▶ _Collected data_:
::::::

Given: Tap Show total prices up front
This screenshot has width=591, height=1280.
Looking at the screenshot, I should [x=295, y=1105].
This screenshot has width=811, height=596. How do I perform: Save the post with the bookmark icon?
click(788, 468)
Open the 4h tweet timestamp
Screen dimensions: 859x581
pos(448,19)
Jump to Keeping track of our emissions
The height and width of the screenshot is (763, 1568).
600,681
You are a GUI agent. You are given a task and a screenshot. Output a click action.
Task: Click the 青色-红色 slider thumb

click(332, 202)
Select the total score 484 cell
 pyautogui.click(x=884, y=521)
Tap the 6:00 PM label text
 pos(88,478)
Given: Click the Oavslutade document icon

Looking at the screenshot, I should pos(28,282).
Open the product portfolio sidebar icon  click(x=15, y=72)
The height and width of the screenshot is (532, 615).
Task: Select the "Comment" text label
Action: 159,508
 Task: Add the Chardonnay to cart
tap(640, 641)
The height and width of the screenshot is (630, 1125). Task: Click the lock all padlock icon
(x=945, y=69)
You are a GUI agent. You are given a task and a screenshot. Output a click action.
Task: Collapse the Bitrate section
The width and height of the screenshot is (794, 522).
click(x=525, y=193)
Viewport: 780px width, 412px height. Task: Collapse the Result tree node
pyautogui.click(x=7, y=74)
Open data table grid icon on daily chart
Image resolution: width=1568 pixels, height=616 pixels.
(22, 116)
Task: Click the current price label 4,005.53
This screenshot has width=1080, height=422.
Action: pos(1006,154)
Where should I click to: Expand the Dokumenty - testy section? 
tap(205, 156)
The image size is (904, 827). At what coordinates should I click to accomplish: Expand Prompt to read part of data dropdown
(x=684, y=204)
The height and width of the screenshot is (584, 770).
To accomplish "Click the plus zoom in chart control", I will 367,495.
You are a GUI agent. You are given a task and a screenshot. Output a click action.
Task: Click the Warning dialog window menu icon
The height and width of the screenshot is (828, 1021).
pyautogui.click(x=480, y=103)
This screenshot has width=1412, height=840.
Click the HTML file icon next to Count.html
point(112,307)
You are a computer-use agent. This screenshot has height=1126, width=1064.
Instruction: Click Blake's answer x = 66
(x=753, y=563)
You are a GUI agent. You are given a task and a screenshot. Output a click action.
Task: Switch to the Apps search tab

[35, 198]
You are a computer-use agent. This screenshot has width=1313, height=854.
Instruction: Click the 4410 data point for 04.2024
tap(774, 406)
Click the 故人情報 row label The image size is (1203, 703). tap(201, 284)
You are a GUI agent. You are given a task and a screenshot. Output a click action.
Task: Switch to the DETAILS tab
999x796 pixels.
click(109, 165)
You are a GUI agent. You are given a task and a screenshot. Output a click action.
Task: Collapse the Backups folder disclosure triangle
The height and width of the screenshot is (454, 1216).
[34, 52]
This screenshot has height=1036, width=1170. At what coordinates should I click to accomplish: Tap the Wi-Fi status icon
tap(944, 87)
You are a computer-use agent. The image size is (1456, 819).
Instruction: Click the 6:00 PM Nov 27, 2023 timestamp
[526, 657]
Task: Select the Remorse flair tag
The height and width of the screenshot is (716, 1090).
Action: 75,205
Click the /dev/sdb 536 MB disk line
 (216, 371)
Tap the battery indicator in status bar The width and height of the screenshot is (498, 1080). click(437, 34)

::::::

▶ _EXERCISE OBJECTIVE_: With "computer" as the search string, filter the records and return each line that has it.

▶ _YOUR SOLUTION_:
You are a computer-use agent. This screenshot has height=1126, width=1064.
You are a computer-use agent. This screenshot has width=1313, height=854.
You are a computer-use agent. The image size is (1456, 819).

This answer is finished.